Like millions of young Italians, Elio Vagali confronts career options that range from minimal to nonexistent. At 29, he has cleaned homes, picked tangerines and lifted rocks — nearly always off the books, without the protections of a full-time contract. In a measure of his desperation, his dream employer is the dilapidated steel mill that dominates life in this fading city on the Ionian Sea. The complex has been blamed for a cancer cluster in the surrounding community. Yet to Mr. Vagali, it beckons like a portal to another life, one that means moving out of his parents’ apartment. Except the plant isn’t hiring. “You either know somebody, or you don’t get in,” he said bitterly. “There’s nothing here for me.” All of which helps explain why Mr. Vagali and much of the Italian electorate is either indifferent or contemptuous of the national election campaign that, on March 4, will determine who runs Europe’s fourth-largest economy.
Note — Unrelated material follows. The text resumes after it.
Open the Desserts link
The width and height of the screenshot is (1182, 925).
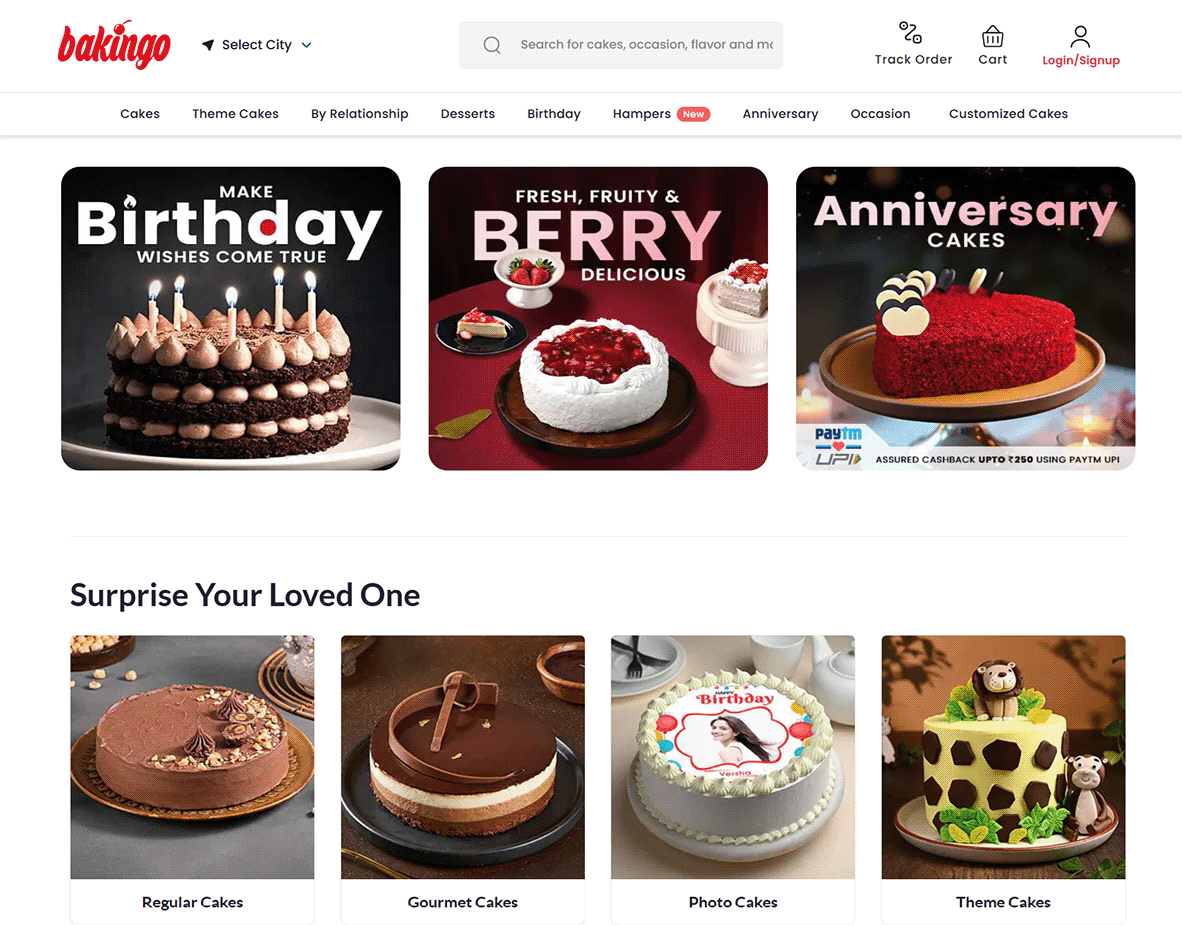tap(467, 114)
The country’s bleak prospects have improved in recent years, but not enough to meaningfully lift its citizens’ fortunes. Many companies are growing without hiring. What jobs have been created are largely temporary and part time.
Nearly 30 percent of voters are undecided, according to polls. The unpredictability of the outcome amid economic unhappiness has enhanced the chances that the result could generate financial tumult in Italy and threaten a fresh shock for Europe.
Anti-establishment parties are drawing support from the economically distressed — especially the populist Five Star movement, which is leading in many polls. Given that Five Star has previously called for Italy to ditch the euro currency, if it were to triumph it would present European leaders with a fresh challenge to the continent’s cohesion.